En esta oportunidad fue el propio Gobierno Nacional por intermedio del Departamento Nacional de Estadística (DANE) el que le puso el termómetro a ese aspecto mediante la Encuesta de Convivencia y Seguridad Ciudadanía correspondiente al pandémico 2020.
Lo detectado por el Estado en esa medición ojalá lo mueva a ponerle todo el interés para enfrentar el problema en dos ciudades emblemáticas para Colombia: Cúcuta -la más importante en la frontera con Venezuela y Bogotá, como capital de la República.
Y no debe ser para menos porque la percepción de los cucuteños y bogotanos es tan alta que superó en muchos puntos el consolidado nacional de dicha evaluación. Este indicador debe servir de insumo para que la administración del presidente Iván Duque enfoque una estrategia hacia esas dos regiones, pero no solamente con la estrategia que se suele usar de más policías y soldados, sino diseñando lo más importante: un verdadero plan social y económico para enfrentar las causas que disparan ese problema.
El DANE indicó que en Colombia la percepción de inseguridad se situó en el 39% el año pasado, que representa una reducción de 4,7 puntos en comparación con 2019.

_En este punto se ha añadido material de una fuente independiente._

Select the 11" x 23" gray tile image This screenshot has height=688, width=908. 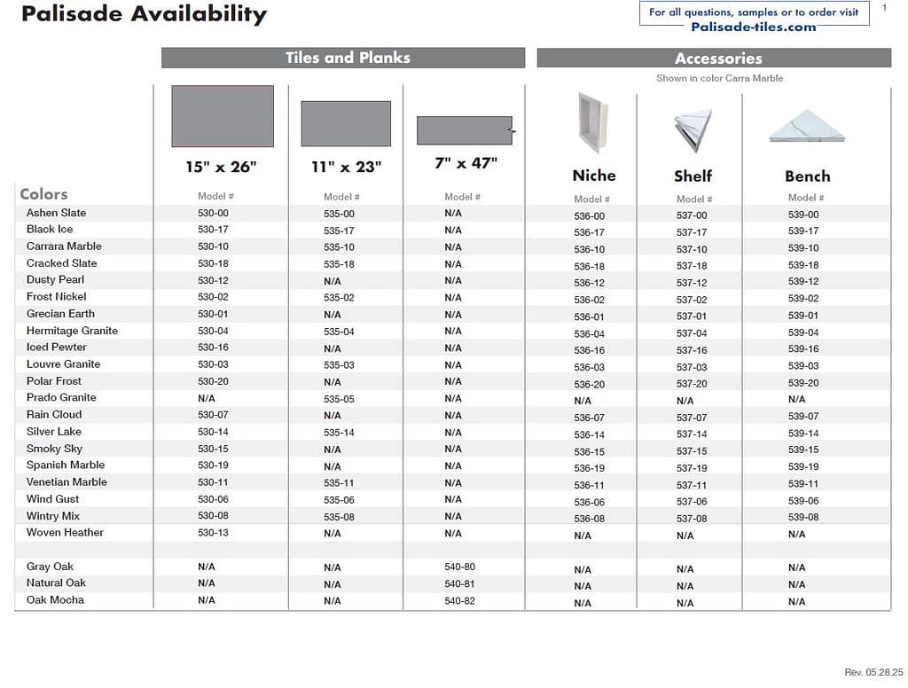click(x=346, y=123)
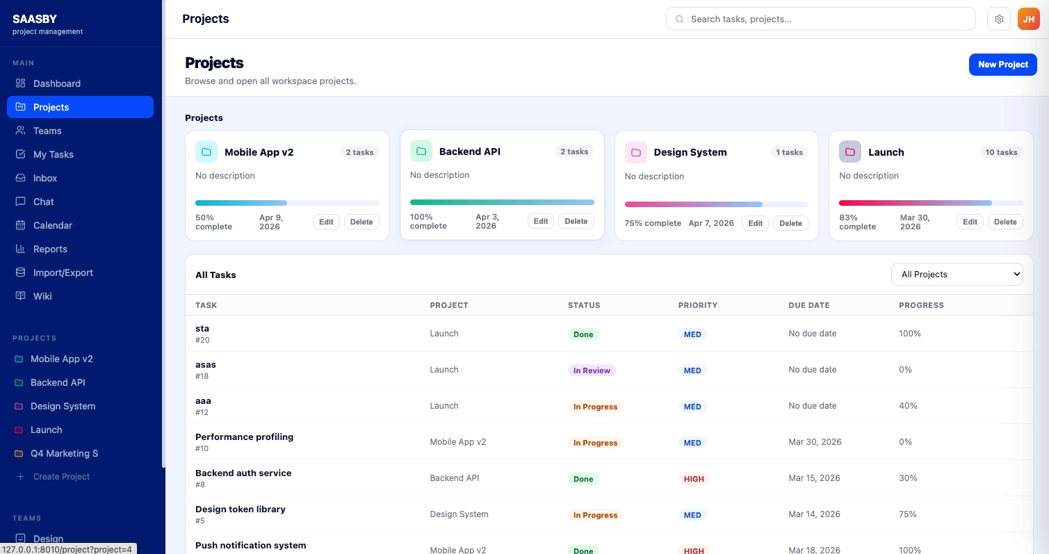Open the All Projects filter dropdown
This screenshot has height=554, width=1049.
pos(957,274)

Pero al revisar en detalle se evidencia, es clarísimo que en la capital nortesantandereana esa percepción está en niveles alarmantes, alcanzando el 71,9%.

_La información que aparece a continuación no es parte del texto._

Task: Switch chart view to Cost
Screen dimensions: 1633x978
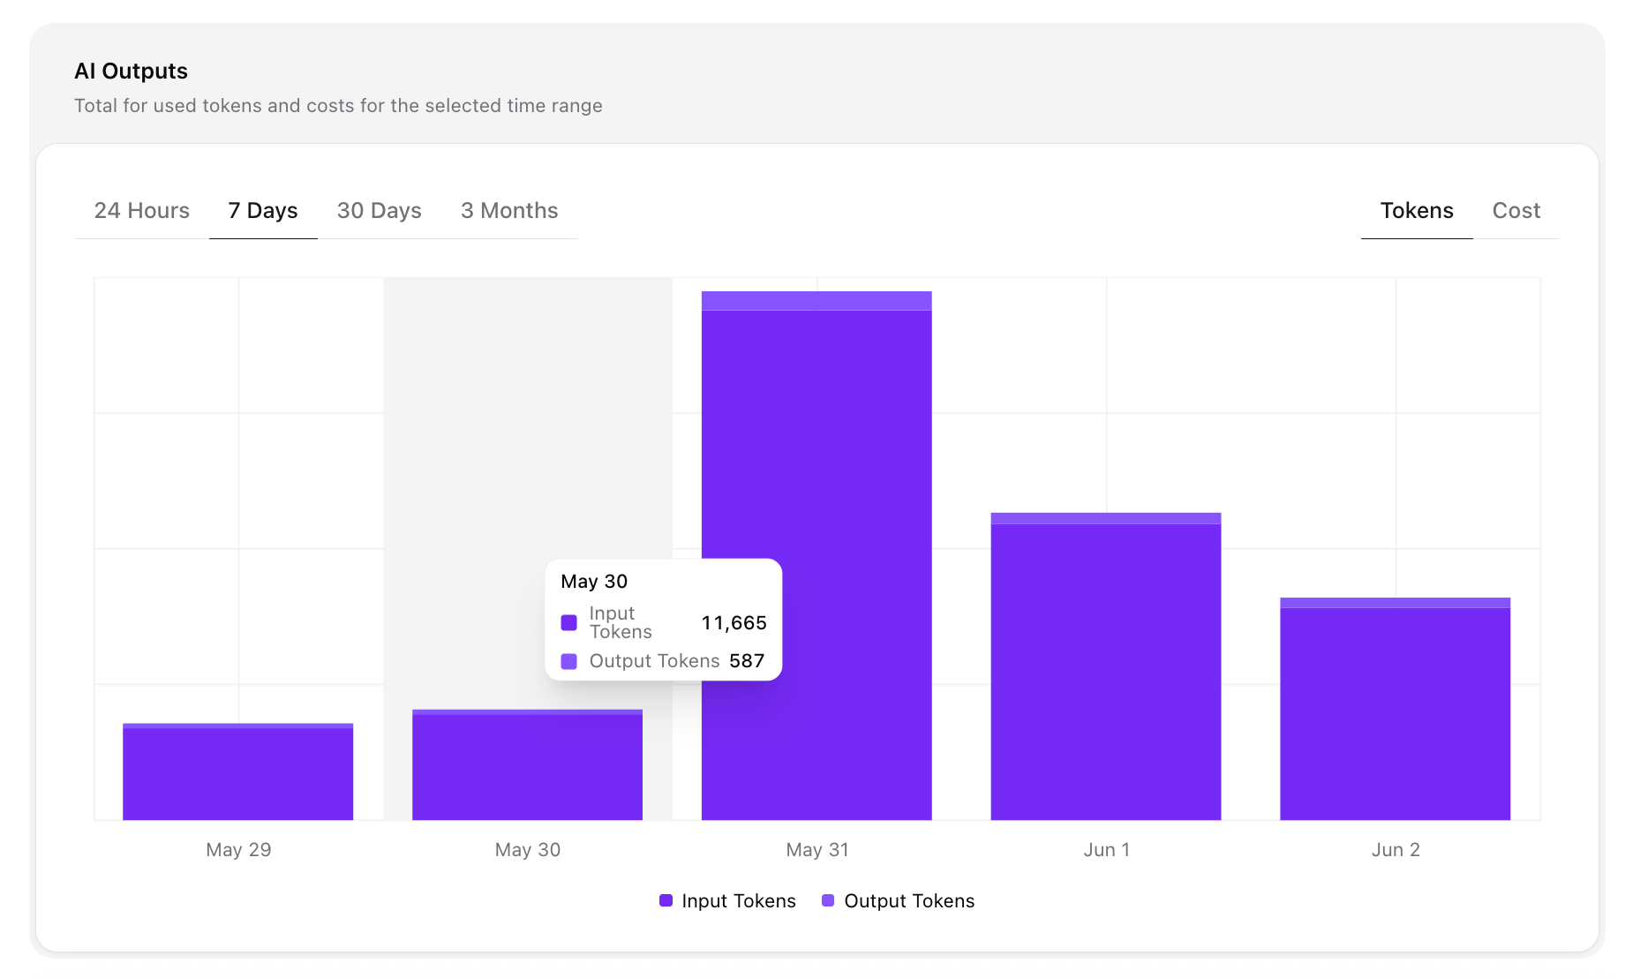Action: point(1516,211)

Buscando entre los análisis que aquí se han hecho, encontramos el elaborado por Cúcuta Cómo Vamos, que en noviembre de 2020 evidenció que solamente el 10% de los habitantes considera que está seguro en el barrio y un 7% que está seguro en la ciudad, para concluir que más del 80% se siente inseguro.
Cuando esto ocurre, es decir, que un valoración alejada de lo oficial y otra que se hace desde el Estado descubren que un mismo mal está golpeando a la comunidad, confirma que o se actúa ya, con firmeza y eficacia en una acción que combine operatividad y presencia del Estado desde los campos presupuestal, educativo, de salud e infraestructura, o el panorama se tornará realmente peligroso.

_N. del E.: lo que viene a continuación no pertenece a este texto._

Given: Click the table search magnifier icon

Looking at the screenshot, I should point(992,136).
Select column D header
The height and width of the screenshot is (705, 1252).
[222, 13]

En lo que está pasando con Cúcuta, se debe entender que no es un tema fortuito, sino ligado a la crisis social y económica que enfrenta la ciudad, confirmada por indicadores como el desempleo, la informalidad, el cierre de empresas y la baja inversión.
Pero además es producto del mismo deterioro en la situación de orden público en la frontera, en el Catatumbo y en la zona rural de Cúcuta, todos unidos por la presencia de bandas criminales, de la guerrilla del Eln, de las disidencias de las Farc, de carteles mexicanos de las drogas, del narcotráfico, el contrabando y el tráfico de armas y de pesonas. También, de la posible falta de estrategia para combatir a las grandes mafias y estructuras criminales que abundan en nuestro territorio.
También es cierto que Cúcuta y su área metropolitana necesitan un plan especial, pensado para trabajar paralelamente en los retos sociales y económicos que afrontamos desde hace años, pero que hoy, un año después de la pandemia, se han agudizado.